*Activity*:
Scan the material for "computer". Copy every line it appears in.

*Data shown*:
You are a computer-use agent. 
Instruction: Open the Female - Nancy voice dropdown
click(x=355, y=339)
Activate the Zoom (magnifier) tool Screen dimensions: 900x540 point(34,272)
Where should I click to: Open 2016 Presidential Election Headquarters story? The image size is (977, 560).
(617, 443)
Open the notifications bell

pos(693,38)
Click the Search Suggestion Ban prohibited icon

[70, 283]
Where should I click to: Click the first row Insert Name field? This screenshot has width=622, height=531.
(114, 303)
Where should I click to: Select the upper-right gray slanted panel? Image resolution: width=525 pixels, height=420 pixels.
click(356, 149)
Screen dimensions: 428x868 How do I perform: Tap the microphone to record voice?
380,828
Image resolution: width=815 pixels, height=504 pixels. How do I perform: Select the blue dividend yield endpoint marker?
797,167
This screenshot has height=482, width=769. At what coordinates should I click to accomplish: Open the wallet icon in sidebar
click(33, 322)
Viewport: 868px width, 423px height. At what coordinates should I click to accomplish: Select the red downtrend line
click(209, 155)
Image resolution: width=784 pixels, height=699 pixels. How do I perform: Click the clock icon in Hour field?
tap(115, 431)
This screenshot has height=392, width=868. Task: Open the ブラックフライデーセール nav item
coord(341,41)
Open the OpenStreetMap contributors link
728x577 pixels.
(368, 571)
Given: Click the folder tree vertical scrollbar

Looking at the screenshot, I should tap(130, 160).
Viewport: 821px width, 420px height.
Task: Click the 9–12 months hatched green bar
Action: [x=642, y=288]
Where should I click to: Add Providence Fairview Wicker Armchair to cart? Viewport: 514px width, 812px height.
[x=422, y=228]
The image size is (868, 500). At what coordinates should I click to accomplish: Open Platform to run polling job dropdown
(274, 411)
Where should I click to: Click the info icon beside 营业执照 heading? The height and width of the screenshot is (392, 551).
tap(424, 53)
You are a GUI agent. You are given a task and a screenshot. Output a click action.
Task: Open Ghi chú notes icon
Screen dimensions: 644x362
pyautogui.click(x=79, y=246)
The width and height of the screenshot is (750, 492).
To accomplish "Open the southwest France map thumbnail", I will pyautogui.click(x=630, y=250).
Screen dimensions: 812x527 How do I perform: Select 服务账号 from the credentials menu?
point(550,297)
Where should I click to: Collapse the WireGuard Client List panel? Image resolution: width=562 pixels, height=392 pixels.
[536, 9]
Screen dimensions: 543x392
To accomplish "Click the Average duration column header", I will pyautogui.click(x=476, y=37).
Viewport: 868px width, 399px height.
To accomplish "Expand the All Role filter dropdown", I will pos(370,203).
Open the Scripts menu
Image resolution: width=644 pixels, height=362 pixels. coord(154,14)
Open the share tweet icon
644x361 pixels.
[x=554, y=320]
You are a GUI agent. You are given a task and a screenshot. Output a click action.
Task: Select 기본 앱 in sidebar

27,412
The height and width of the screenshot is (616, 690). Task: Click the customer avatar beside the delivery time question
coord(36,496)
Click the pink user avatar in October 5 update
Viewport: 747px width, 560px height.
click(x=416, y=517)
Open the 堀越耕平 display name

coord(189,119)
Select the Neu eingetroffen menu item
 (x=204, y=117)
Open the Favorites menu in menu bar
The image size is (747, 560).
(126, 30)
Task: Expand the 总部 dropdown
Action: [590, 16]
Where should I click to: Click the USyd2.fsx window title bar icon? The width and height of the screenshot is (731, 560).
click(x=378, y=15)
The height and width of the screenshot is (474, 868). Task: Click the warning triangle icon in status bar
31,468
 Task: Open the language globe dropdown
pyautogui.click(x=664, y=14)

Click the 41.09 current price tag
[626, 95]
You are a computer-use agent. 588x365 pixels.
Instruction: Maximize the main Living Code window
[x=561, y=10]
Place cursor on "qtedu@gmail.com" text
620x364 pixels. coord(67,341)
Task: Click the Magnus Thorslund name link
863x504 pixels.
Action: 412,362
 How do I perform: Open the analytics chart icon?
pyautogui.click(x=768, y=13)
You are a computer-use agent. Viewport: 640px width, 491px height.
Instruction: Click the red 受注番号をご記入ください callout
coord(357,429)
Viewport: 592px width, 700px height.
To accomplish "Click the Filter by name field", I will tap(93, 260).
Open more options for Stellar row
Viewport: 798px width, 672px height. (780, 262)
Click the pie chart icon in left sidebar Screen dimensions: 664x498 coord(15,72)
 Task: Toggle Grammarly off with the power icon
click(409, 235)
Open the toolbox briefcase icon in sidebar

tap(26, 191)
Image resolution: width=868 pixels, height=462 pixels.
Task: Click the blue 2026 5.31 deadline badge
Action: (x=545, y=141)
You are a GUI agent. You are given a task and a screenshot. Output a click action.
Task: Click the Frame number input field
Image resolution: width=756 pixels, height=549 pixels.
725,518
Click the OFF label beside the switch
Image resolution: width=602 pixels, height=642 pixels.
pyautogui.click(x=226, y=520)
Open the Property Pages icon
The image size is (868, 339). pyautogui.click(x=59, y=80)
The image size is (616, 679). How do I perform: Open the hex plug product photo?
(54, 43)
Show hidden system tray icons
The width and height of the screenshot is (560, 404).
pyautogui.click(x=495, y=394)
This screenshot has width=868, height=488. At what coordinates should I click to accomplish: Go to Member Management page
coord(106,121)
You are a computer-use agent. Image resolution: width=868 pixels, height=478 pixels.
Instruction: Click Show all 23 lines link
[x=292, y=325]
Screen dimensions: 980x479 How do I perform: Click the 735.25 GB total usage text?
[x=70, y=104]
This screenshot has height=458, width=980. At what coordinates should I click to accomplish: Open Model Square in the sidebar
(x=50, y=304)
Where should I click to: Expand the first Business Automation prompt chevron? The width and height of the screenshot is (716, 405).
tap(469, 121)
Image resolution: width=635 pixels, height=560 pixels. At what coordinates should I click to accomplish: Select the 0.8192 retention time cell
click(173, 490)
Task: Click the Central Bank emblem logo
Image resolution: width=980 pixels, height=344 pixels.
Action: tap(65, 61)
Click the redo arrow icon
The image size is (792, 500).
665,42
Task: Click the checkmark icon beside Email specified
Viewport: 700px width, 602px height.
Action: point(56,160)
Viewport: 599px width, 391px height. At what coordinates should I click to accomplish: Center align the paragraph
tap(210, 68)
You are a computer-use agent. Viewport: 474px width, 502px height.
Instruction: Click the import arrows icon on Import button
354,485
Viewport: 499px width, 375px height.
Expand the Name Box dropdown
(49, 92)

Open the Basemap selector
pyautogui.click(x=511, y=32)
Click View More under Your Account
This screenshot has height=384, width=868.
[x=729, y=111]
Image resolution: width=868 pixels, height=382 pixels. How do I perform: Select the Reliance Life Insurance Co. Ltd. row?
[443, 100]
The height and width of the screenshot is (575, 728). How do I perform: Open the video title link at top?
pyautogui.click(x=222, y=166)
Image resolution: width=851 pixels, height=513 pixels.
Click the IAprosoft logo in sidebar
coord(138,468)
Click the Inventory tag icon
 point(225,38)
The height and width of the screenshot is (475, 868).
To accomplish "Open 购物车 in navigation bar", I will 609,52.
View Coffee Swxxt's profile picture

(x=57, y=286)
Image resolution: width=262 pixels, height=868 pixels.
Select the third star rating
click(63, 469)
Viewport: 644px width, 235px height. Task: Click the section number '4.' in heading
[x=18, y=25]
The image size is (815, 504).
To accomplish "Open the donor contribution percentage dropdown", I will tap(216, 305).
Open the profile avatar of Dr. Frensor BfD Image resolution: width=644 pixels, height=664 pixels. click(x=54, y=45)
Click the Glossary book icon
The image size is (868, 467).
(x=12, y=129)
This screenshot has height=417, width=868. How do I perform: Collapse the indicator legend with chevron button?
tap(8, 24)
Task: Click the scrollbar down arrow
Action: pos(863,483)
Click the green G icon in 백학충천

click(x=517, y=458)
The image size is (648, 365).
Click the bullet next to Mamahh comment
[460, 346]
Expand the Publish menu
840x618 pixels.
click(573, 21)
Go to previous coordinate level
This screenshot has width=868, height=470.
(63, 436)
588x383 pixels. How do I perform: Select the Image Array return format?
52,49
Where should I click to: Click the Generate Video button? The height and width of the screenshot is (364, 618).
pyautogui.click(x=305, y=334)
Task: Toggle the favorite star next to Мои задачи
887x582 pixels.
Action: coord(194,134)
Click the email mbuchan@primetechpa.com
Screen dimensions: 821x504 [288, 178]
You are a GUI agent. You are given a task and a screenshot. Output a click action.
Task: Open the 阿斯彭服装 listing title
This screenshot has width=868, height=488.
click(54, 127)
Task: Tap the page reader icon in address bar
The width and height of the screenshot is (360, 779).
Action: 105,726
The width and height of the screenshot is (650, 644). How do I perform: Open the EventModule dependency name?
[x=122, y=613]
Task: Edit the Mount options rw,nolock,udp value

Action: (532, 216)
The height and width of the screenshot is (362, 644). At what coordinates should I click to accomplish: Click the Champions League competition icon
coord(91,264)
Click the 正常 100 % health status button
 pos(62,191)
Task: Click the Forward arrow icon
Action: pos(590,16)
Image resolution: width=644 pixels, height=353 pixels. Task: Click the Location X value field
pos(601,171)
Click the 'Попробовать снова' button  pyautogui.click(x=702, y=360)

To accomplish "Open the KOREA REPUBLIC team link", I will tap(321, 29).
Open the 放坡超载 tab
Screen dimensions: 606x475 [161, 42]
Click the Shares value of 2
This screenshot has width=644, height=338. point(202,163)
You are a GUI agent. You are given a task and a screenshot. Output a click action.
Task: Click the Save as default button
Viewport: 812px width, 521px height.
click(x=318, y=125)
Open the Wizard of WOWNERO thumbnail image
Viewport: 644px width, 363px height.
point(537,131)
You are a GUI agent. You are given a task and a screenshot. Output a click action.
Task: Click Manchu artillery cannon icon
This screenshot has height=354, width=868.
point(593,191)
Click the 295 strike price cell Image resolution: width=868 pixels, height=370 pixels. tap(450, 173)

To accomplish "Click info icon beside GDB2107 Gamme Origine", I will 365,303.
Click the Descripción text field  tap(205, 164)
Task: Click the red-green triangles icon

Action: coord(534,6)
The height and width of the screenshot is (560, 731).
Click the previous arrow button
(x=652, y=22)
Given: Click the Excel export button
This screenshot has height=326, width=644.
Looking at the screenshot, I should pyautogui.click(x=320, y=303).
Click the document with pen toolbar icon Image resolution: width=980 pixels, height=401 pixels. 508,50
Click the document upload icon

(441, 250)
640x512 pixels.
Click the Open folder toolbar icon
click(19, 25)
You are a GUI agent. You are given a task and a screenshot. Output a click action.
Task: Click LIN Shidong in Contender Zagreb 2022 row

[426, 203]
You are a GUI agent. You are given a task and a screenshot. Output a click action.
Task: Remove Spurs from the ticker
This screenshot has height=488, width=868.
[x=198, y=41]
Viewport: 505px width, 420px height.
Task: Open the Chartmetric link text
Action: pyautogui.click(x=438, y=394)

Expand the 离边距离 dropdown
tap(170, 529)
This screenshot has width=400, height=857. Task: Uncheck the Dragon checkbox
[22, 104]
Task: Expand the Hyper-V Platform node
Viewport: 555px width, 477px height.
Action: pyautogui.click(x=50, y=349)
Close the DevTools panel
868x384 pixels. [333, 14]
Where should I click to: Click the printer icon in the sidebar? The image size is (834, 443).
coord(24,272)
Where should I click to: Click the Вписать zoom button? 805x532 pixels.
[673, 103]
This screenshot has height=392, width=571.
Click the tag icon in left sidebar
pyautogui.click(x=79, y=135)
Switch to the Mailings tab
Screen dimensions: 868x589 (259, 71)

*Written solution*:
You are a computer-use agent. 
You are a computer-use agent. 588x365 pixels.
You are a computer-use agent. Viewport: 640px width, 491px height.
You are a computer-use agent. Image resolution: width=868 pixels, height=478 pixels.
You are a computer-use agent. Viewport: 474px width, 502px height.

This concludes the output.